> **Directions**:
Copy out the material from the line containing "Click the Late" down through the line containing "Open the Poland", requests included, and shift each answer coordinate up by 60, leaving every other number as it is.

> **Dataset entries**:

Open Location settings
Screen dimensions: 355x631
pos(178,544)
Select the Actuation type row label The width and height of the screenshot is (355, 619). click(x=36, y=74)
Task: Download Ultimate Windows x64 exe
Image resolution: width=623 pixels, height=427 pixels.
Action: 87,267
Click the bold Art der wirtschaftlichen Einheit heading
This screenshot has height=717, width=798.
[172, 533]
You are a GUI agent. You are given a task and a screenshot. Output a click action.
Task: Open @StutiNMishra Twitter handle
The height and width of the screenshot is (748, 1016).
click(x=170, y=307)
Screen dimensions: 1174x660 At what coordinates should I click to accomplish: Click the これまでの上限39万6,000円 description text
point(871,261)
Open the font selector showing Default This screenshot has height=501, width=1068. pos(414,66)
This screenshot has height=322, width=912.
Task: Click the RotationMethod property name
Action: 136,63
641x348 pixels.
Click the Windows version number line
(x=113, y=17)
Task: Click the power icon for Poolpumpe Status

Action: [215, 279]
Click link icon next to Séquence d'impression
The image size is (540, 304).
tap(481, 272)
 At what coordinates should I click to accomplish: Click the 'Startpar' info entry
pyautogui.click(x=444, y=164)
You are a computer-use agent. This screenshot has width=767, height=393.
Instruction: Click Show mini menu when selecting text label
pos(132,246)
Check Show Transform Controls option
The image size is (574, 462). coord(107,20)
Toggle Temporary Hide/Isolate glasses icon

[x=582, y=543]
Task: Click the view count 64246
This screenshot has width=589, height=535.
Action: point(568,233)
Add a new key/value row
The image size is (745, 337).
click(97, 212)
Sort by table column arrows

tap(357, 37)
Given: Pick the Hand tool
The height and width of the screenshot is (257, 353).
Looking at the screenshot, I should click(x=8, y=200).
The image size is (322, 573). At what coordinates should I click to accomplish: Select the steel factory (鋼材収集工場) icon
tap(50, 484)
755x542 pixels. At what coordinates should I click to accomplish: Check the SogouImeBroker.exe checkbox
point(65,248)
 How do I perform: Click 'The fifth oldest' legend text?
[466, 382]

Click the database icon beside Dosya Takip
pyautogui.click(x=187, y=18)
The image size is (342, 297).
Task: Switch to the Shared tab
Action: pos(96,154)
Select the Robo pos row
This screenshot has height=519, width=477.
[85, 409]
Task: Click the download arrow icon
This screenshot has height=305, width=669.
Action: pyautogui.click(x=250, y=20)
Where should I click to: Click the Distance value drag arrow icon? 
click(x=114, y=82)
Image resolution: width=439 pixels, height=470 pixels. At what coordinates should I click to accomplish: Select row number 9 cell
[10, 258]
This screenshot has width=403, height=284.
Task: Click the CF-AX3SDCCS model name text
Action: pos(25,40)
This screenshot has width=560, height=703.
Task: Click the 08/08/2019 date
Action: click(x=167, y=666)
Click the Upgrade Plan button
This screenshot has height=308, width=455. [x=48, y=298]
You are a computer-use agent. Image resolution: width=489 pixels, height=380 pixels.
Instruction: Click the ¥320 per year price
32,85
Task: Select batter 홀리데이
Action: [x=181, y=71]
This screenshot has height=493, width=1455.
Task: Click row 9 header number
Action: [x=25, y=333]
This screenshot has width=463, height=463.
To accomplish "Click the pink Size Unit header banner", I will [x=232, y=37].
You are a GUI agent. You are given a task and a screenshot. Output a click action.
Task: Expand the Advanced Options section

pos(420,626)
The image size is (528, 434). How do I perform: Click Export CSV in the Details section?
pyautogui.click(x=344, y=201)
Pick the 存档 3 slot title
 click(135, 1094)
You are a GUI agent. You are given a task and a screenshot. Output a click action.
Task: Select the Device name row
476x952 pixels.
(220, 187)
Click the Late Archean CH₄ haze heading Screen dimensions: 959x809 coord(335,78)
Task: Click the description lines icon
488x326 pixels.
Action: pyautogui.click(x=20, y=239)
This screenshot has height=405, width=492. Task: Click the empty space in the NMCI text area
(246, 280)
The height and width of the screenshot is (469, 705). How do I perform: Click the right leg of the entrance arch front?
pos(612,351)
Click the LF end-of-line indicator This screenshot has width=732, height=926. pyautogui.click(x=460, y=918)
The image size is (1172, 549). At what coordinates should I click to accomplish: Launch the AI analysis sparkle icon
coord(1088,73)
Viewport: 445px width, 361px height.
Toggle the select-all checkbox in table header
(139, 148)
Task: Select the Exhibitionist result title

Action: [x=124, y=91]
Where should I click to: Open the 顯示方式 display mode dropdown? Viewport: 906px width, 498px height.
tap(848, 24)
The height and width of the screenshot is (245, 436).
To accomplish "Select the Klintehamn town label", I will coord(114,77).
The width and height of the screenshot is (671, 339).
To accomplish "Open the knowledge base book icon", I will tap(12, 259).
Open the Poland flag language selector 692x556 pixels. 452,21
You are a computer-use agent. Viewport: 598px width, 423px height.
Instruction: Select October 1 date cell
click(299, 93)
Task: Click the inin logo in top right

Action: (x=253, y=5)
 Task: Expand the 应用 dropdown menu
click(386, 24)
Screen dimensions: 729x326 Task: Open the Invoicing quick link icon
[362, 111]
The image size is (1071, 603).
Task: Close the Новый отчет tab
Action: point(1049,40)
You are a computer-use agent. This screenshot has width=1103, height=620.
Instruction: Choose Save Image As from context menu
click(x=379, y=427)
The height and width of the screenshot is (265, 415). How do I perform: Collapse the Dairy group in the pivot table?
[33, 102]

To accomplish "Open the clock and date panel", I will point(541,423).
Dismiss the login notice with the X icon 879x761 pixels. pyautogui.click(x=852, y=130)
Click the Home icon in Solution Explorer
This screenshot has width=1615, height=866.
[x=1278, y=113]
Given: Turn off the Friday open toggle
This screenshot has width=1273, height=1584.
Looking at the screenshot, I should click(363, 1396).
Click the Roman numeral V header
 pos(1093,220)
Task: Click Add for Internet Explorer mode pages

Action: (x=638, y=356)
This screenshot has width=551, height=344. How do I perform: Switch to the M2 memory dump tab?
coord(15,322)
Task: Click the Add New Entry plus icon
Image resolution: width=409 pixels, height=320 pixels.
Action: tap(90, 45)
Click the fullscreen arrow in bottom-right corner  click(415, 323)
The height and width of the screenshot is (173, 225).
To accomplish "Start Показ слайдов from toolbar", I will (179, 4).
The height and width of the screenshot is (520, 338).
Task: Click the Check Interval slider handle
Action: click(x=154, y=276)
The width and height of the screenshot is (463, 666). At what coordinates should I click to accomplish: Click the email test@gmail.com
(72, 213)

> **Solution to the exercise**:
Click the Late Archean CH₄ haze heading Screen dimensions: 959x809 coord(395,138)
Task: Click the description lines icon
488x326 pixels.
Action: pyautogui.click(x=80, y=299)
This screenshot has height=405, width=492. Task: Click the empty space in the NMCI text area
(306, 340)
The height and width of the screenshot is (469, 705). How do I perform: Click the right leg of the entrance arch front?
pos(672,411)
Click the LF end-of-line indicator This screenshot has width=732, height=926. pyautogui.click(x=520, y=978)
The image size is (1172, 549). At what coordinates should I click to accomplish: Launch the AI analysis sparkle icon
coord(1148,133)
Viewport: 445px width, 361px height.
Toggle the select-all checkbox in table header
(199, 208)
Task: Select the Exhibitionist result title

Action: [x=184, y=151]
Where should I click to: Open the 顯示方式 display mode dropdown? Viewport: 906px width, 498px height.
tap(908, 84)
The height and width of the screenshot is (245, 436).
To accomplish "Select the Klintehamn town label", I will coord(174,137).
The width and height of the screenshot is (671, 339).
To accomplish "Open the knowledge base book icon", I will tap(72, 319).
Open the Poland flag language selector 692x556 pixels. 512,81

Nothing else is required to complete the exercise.